» **Jobs**:
1 – In the news article about bedbugs in Brooklyn, how many times did Kingsway Exterminating come to Rob's apartment?
2 – Pick up the Brooklyn bedbug article after its final paragraph and keep writing it.

» **Passage**:

▶

Complaints Soar More Than 1,900 Percent
By Mary Frost
Brooklyn Daily Eagle
BROOKLYN — About a week after Rob (he requested that his last name not be used) moved into his furnished apartment in Crown Heights, he realized that something was biting his arms and back in the middle of the night.
Rob now believes that his landlord knew all along that the apartment was infested with bedbugs. “My scum-of-the-Earth landlord just said, ‘Oh, hey, it looks like a problem,’” he told the Brooklyn Eagle. “He went through the moves with an exterminator, and he put a defogger in the room I was in. It never did anything.
“I could never fall completely asleep,” he said. To get some rest, “I had to try to stay as unconscious as possible. Night after night, only half asleep, trying to deal with the bugs.”
He eventually gave up and moved to a bedbug-free apartment in Bensonhurst.
But that is not the end of the story.
“A couple of weeks went by. I thought I had closure,” he said. “Then one day I saw one — it was the worst.” He threw out his bed and hired Kingsway Exterminating. “They came eight times; every two weeks for two months,” he said. “They went over the entire apartment. I had to take all my clothes, wash and dry clean them.”

◀

» **Material shown**:
▶

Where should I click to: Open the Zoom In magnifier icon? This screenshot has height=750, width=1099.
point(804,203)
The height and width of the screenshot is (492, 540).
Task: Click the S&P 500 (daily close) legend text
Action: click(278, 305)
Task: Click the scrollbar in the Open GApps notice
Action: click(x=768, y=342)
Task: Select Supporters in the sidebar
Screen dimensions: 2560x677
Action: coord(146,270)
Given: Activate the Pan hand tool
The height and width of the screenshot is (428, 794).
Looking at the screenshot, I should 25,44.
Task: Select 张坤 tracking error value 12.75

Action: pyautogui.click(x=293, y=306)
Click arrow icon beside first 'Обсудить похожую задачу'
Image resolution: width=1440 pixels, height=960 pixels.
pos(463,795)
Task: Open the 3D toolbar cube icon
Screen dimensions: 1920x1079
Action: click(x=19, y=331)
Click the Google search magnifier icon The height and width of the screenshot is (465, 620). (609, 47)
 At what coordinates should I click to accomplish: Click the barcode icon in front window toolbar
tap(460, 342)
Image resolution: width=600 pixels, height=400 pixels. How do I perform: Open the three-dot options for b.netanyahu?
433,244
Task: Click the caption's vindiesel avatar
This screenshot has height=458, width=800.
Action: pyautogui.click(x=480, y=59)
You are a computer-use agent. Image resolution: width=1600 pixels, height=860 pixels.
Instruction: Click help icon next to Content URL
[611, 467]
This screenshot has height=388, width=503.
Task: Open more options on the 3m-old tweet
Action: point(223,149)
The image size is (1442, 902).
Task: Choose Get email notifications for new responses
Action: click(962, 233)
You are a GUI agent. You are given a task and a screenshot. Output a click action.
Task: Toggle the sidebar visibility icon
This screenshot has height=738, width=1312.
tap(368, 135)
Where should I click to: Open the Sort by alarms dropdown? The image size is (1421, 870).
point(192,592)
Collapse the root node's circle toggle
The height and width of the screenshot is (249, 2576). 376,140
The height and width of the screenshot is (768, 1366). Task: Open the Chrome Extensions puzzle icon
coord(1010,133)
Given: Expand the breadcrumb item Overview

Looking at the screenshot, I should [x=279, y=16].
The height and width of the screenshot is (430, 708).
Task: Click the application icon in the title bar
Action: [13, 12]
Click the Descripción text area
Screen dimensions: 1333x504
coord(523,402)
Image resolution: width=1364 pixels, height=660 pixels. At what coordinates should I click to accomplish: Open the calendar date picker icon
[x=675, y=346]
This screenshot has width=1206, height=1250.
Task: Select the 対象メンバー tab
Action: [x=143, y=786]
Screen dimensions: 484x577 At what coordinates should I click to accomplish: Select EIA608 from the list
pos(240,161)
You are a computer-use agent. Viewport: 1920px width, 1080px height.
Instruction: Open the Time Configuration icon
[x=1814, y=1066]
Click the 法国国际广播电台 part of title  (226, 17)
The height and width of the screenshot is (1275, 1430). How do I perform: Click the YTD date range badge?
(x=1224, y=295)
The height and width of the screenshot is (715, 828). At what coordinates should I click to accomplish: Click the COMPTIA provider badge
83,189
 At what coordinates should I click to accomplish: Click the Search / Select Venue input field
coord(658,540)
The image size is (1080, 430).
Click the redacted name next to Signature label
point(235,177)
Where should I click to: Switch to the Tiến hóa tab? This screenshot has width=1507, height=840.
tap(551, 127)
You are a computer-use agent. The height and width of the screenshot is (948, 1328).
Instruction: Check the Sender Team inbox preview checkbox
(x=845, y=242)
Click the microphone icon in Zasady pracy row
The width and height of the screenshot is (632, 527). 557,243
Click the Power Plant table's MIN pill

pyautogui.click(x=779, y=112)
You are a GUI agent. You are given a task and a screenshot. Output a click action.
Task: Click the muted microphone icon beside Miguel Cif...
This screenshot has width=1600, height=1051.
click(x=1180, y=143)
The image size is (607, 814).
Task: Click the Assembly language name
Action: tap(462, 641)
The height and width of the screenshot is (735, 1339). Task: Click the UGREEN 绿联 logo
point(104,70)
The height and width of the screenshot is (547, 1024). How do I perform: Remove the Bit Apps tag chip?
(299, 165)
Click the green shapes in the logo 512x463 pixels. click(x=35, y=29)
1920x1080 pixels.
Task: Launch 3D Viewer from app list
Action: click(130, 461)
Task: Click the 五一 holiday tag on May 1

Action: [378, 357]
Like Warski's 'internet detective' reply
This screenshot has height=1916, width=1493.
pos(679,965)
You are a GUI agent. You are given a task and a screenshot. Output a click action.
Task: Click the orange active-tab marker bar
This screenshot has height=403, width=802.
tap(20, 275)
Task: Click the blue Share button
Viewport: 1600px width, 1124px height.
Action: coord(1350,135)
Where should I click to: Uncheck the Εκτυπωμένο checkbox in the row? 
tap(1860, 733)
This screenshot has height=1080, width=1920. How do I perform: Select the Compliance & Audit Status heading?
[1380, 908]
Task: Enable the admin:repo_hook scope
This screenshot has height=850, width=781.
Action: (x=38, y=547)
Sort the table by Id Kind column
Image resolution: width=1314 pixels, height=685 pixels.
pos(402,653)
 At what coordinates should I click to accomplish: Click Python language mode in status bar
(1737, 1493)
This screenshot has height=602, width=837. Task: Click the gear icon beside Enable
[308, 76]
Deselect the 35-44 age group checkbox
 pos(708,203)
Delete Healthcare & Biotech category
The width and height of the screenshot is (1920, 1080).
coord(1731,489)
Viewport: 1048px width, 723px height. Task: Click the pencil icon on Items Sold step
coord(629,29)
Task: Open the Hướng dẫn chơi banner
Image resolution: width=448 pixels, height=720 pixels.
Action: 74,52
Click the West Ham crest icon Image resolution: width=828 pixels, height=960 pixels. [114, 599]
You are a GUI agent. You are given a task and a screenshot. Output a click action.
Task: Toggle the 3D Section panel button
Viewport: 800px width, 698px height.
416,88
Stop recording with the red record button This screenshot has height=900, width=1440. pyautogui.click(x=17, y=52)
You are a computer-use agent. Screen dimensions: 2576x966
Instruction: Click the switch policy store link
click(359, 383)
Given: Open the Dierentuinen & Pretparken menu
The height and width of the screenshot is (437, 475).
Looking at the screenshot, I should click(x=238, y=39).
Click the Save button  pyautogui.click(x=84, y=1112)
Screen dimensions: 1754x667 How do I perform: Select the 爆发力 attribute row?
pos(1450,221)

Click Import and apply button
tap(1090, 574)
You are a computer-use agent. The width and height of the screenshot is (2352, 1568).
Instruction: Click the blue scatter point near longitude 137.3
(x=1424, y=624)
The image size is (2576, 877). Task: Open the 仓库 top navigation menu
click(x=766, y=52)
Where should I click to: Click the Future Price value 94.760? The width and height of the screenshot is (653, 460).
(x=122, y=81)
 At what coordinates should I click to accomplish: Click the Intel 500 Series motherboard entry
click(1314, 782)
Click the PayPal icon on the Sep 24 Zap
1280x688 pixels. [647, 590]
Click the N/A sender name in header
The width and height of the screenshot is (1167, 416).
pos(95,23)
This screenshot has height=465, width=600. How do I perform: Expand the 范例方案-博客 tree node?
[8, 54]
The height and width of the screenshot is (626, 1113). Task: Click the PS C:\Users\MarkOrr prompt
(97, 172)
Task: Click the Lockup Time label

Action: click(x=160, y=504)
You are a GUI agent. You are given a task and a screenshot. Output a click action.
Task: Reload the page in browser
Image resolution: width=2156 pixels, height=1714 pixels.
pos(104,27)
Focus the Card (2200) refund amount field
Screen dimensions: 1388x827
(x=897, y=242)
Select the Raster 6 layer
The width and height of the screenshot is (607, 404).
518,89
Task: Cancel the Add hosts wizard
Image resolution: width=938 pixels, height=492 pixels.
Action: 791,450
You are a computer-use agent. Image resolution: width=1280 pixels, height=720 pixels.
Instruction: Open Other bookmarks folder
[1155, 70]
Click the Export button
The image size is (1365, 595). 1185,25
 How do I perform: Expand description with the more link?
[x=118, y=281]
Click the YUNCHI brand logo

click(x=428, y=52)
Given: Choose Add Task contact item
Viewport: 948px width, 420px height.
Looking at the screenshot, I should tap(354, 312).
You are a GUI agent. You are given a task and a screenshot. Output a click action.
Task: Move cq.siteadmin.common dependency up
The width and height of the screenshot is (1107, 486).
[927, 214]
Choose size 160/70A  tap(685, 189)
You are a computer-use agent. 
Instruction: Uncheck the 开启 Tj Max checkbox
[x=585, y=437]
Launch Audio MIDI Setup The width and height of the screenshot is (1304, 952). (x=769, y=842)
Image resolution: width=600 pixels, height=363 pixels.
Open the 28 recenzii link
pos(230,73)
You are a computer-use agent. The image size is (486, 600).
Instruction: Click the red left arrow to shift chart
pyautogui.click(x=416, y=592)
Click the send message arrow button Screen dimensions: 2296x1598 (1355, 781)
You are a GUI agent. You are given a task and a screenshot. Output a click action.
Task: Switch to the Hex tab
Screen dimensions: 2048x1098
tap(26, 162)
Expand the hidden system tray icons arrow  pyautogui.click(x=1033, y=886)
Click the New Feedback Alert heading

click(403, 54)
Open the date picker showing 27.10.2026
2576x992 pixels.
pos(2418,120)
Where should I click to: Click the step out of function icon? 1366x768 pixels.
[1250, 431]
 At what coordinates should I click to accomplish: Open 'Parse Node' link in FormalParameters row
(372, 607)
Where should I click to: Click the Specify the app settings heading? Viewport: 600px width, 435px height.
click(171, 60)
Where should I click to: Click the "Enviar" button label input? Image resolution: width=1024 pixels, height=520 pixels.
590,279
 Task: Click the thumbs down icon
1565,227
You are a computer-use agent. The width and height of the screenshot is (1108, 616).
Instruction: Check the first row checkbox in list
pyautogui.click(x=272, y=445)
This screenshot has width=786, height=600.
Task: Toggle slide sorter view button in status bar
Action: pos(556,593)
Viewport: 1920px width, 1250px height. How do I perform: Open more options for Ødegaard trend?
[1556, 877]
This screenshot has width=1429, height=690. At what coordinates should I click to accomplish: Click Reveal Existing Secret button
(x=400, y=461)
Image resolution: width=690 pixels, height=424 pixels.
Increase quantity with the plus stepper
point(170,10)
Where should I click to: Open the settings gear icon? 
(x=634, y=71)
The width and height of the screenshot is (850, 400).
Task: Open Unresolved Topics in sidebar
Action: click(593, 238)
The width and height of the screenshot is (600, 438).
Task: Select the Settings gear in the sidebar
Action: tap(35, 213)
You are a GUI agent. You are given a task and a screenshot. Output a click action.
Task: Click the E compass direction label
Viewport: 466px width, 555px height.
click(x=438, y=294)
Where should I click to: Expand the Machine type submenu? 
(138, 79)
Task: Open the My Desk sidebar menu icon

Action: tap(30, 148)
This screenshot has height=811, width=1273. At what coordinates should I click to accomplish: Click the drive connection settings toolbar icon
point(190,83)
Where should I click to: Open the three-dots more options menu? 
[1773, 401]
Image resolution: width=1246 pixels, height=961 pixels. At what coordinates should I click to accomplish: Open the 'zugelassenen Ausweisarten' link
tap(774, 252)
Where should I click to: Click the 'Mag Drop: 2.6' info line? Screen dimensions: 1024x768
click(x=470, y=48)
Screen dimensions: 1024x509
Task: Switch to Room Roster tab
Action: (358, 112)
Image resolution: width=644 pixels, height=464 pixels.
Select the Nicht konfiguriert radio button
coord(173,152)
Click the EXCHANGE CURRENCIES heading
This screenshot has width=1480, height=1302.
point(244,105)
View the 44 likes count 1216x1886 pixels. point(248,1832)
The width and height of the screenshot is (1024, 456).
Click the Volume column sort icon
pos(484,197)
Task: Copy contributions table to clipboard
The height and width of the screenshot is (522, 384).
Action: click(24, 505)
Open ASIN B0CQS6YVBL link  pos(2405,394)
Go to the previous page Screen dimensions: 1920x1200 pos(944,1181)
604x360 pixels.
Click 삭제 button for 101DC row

◀

» **Per-task outputs**:
1 – Eight times, every two weeks for two months.

2 –
By last December, they were gone. “It’s over. To this day I still feel relieved that they’re gone. The serenity has not faded,” Rob said.
Bedbugs — about a quarter-inch long and reddish brown, with oval, flattened bodies — are on the march across Brooklyn and all of New York City, as well as in rest of the United States.
According to the New York City Department of Housing Preservation and Development, Brooklyn calls to 311 to complain about bedbugs have surged more than 1,900 percent since 2004.
In fiscal year 2008 (through June 19), 311 received 3,248 complaints about bedbug infestations from Brooklyn residents. Ominously, most people never bother to call 311 to complain about the bugs, so these figures probably represent just a fraction of the bedbugs out there.
Broken down by Community District, Bushwick has the unfortunate distinction of being the bedbug capital of Brooklyn, with 550 calls from CD 4 to the City’s 311 line this year. In 2004, the same district recorded only 47 complaints.
Community District 14 — including Flatbush, Midwood and Prospect Park South — logged the next highest number of complaints, at 364 for the first half of 2008.
CD 2, covering Brooklyn Heights, Downtown Brooklyn, Boerum Hill and more, logged 64 bedbug complaints, while CD 18, encompassing Mill Basin and Flatlands had the fewest complaints, with only 43 calls during the same time period.
Inspect Before You See Them
“There are a lot of problems in Brooklyn,” notes Louis N. Sorkin, entomologist at the American Museum of Natural History (AMNH) and recognized bedbug expert.
Often, people don’t even recognize the bugs, he said. “Unfortunately, bedbugs are usually described as a quarter of an inch long and reddish-brown. But that’s only the adults. The newly hatched nymphs are only a 32nd of an inch long — that’s the thickness of a credit card — and whitish in color.”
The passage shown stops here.